The word “famine” was first mentioned in the Bible in Genesis 26:1. Due to that particular famine, Abraham was compelled to travel to the land of Egypt. When we hear the word famine, most of us react negatively. Of course, who wants to starve or be hungry? Even though famine can bring hunger and lead to death, let us remember that even if the world intended it to cause harm, God can bring good from it and accomplish His good will, which saves people (Genesis 50:20).
In Hebrew, the word hunger is pronounced as raw-awb. Some Bible translations available today translate hunger or raw-awb in English as “famine”. The term famine originated from a Latin word, which also means hunger. There are still places on earth today where famine regularly occurs, and there are a number of causes of famine. In Abraham’s time, the cause of famine was drought, but war can also cause famine, as it disables the ability of people or a nation to produce and distribute enough food for the population. If we look at history, the results of famine can be devastating. In fact, there are even groups of starving human beings who have resorted to cannibalism due to famine.
Famine in the Bible
Famine plagued the Israelites not only in the time of patriarchs and judges, but also during David’s time (2 Samuel 21:1). We can also find famine during the time of the prophets—Elijah (1 Kings 18:2), Elisha (2 Kings 4:38), Nehemiah (Nehemiah 5:3), and Haggai (Haggai 1:11). Prophets in the Bible have predicted when a famine is going to come to the people, such as in Jeremiah 14:12, Isaiah 3:1, and even in the New Testament in Acts 11:28. Some famines in the Bible occurred due to natural forces, such as wind, locusts, floods, mildew, and hail. There are also famines caused by enemies or wars, such as when the oppressors of Israel destroyed their cities and confiscated all their food supplies (Isaiah 1:7). For example, the people in Samaria have experienced famine because their enemies laid siege to their cities.
Some famines found in the Bible can last for many years (Genesis 41:27, Jeremiah 14:1-6). During famines, people resorted to eating different kinds of things, such as garbage, wild vines, dung, sticks, and as mentioned earlier, even human flesh (2 Kings 4:39, 2 Kings 6:28, and Lamentations 4:4-10).

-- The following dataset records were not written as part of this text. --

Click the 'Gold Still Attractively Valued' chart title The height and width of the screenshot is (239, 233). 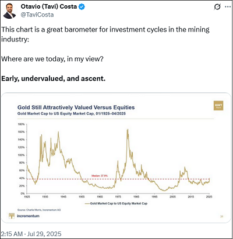pyautogui.click(x=76, y=108)
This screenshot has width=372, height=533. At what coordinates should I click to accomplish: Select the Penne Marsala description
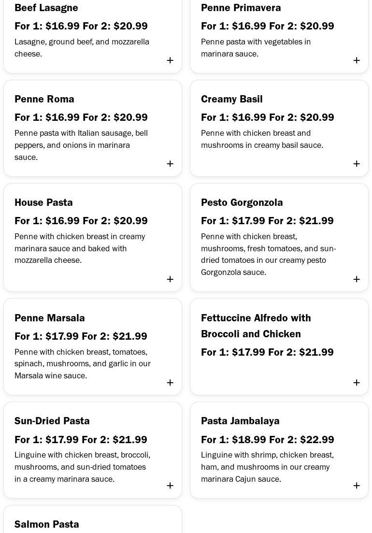(x=83, y=364)
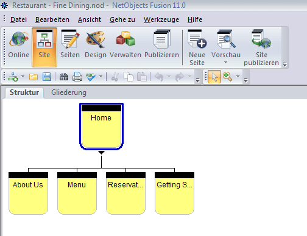307x236 pixels.
Task: Activate the zoom magnifier tool
Action: coord(227,77)
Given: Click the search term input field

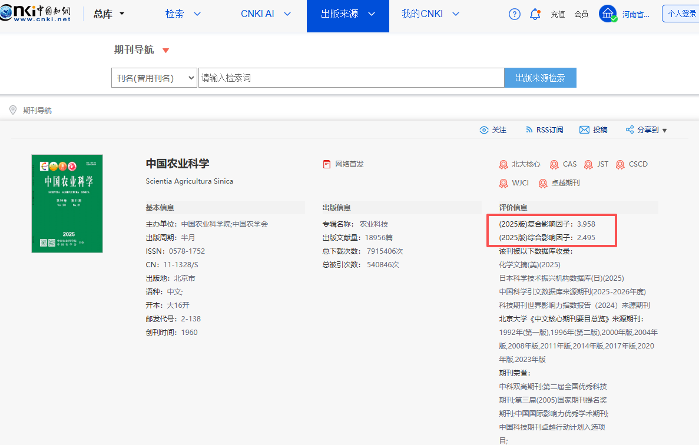Looking at the screenshot, I should coord(351,78).
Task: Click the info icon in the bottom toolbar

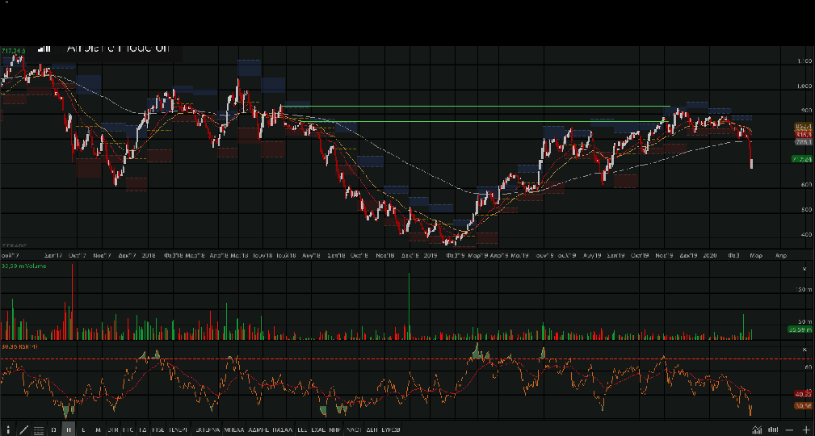Action: pos(9,430)
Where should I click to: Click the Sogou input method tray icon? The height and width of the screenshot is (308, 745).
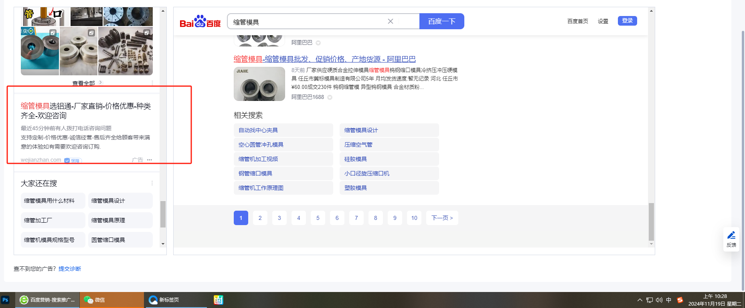680,300
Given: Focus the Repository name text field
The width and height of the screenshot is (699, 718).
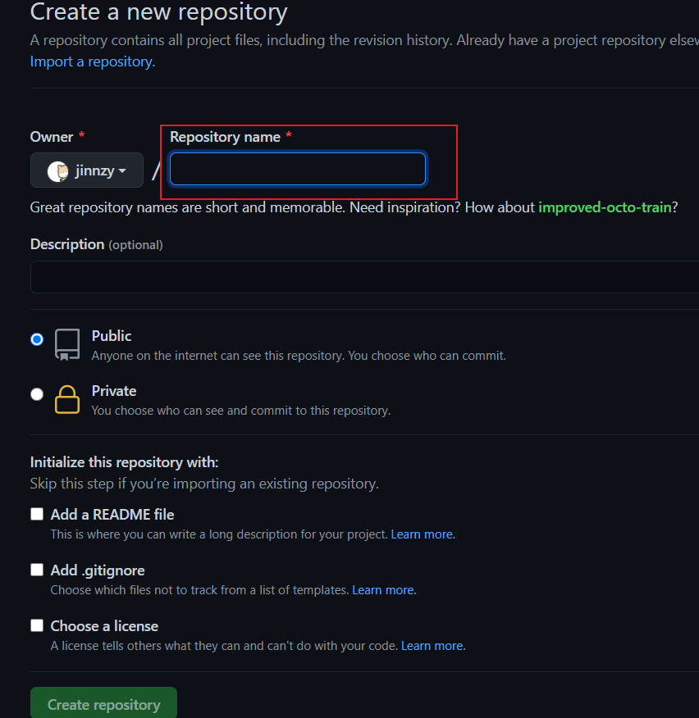Looking at the screenshot, I should 297,170.
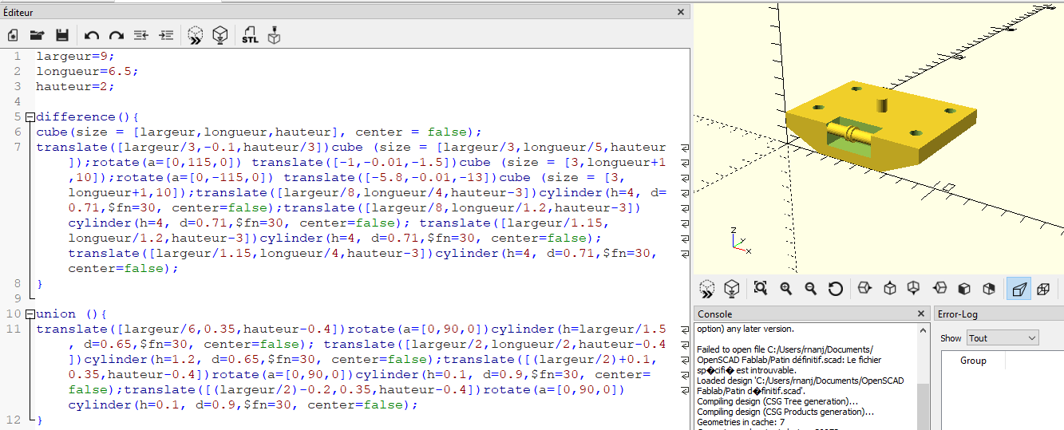Toggle the Perspective projection button
This screenshot has width=1064, height=430.
click(x=1018, y=289)
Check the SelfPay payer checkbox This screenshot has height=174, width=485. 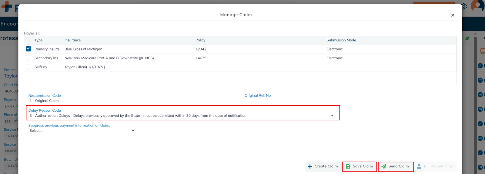point(28,67)
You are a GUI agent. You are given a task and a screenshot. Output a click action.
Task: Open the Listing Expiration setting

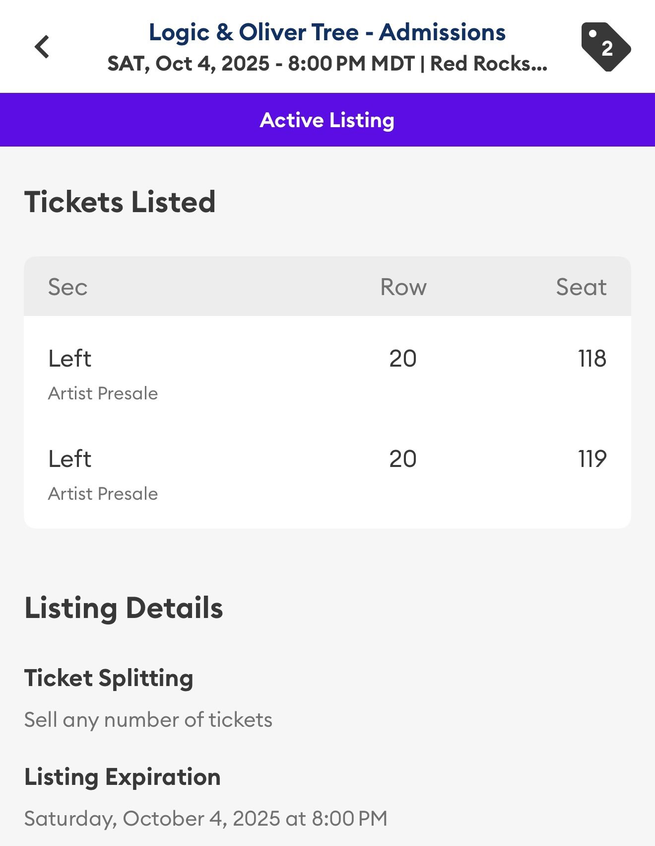pyautogui.click(x=122, y=777)
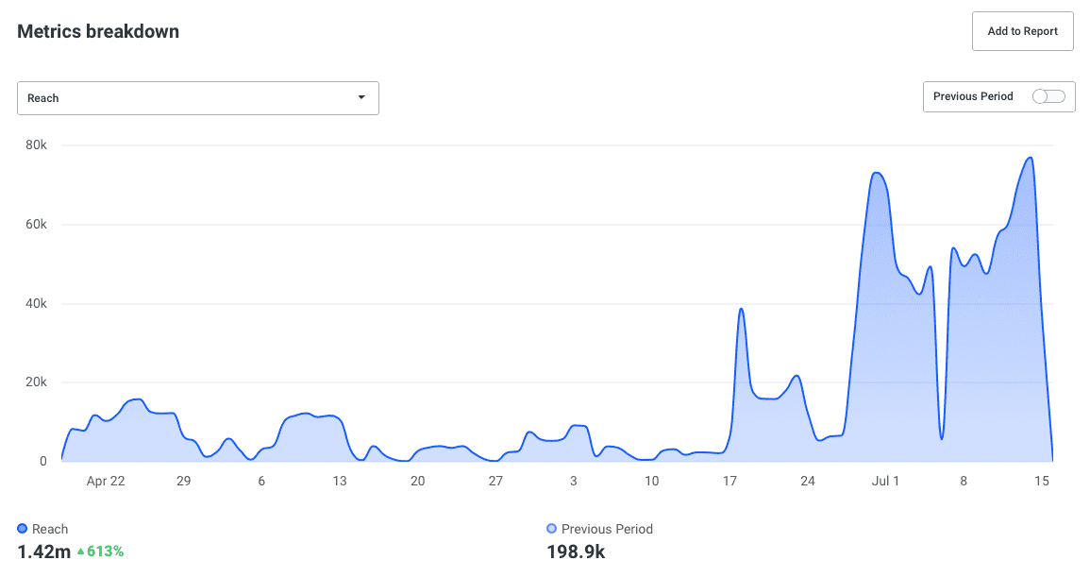Click the Reach legend indicator dot

(22, 529)
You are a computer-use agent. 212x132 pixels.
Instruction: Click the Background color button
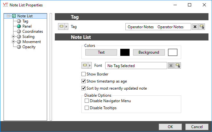coord(149,52)

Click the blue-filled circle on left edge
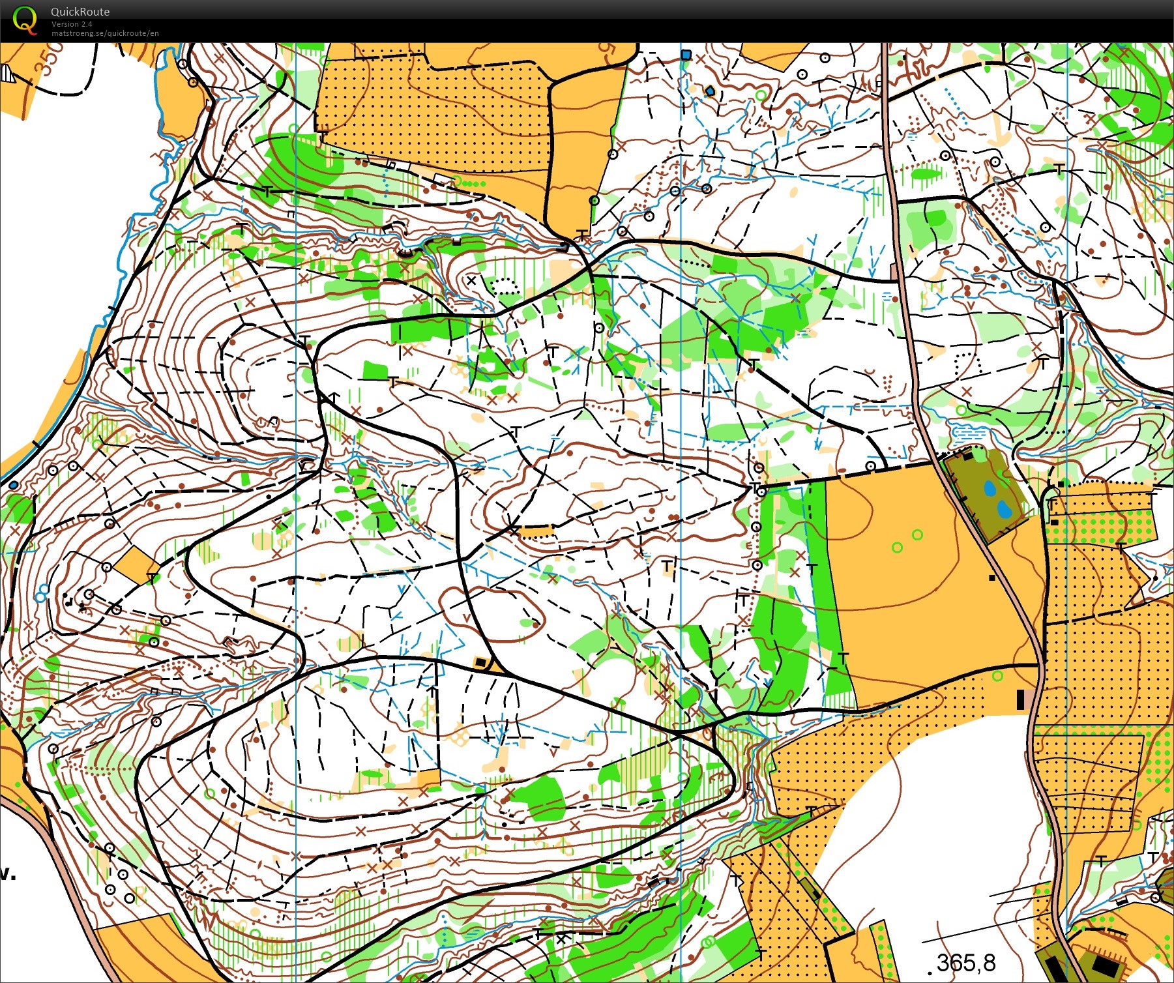point(13,485)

The sins of Adam and Eve resulted in famine or unfruitfulness of the earth, as mentioned in Genesis 3:17 and Genesis 4:12. The earth was supposed to be a very beautiful place overflowing with food. But because of that first example of disobedience, the judgment of God came upon us human beings. While it is true that some famines in the Bible are caused by the judgment of God, (2 Samuel 21:1, 1 Kings 17:1, 2 Kings 8:1, Jeremiah 14:12, Ezekiel 5:12, and Amos 4:6), it is unwise to say that all natural disasters that happened in the past and continue happening today are connected to divine punishment. We can see in Genesis 12:10, Genesis 26:1, Ruth 1:1, and Acts 11:28 that some famines or disasters that happened were not caused by God’s judgment.
If we carefully study the Bible, we will learn that God sends a famine to His people for the purpose of bringing them to repentance (1 Kings 8:35-36, Hosea 2:8-23, and Amos 4:6-8). However, God is always gracious and merciful, and has promised to protect faithful ones in times of disasters, droughts, and even famine. We can read about the promises of God protecting us from these things in Job 5:20, Psalms 37:18-19, and Proverbs 10:3.
Jesus is Lord Over Famine
The good news is, Jesus is Lord during both feast and famine. If we put our faith in Him, even if we are experiencing famine or hunger in our lives, we know that we will be filled or satisfied by His peace, joy, and love. It is the Holy Spirit who will give us the strength to carry on and endure even the hardest things in life. Remember that it is Jesus who gives us food and keeps us alive. Therefore, whether we are full or hungry, it is essential that we give thanks to Him. Don’t worry about tomorrow, for Jesus is big and generous enough to sustain us.
It is heartbreaking to see people or entire nations suffering from famine. Our hearts are crushed when we see severely thin and malnourished children in the arms of a hopeless mother. However, the most pitiful and perilous famine ever is the famine of not hearing the Word of God. We can go to heaven and enjoy eternal life, even if we experienced famine in this world, but it’s a different story if we suffer from spiritual famine. As Christians, it is critical that we share the good news of Jesus Christ. One cannot have faith and be born again without hearing the Word of God (Romans 10:17). Christians should not only fight and endure hunger for food or famine, but we must also combat spiritual famine. There is no better way for us to fight spiritual famine than reading, knowing, understanding, and sharing the person and the works of Jesus Christ.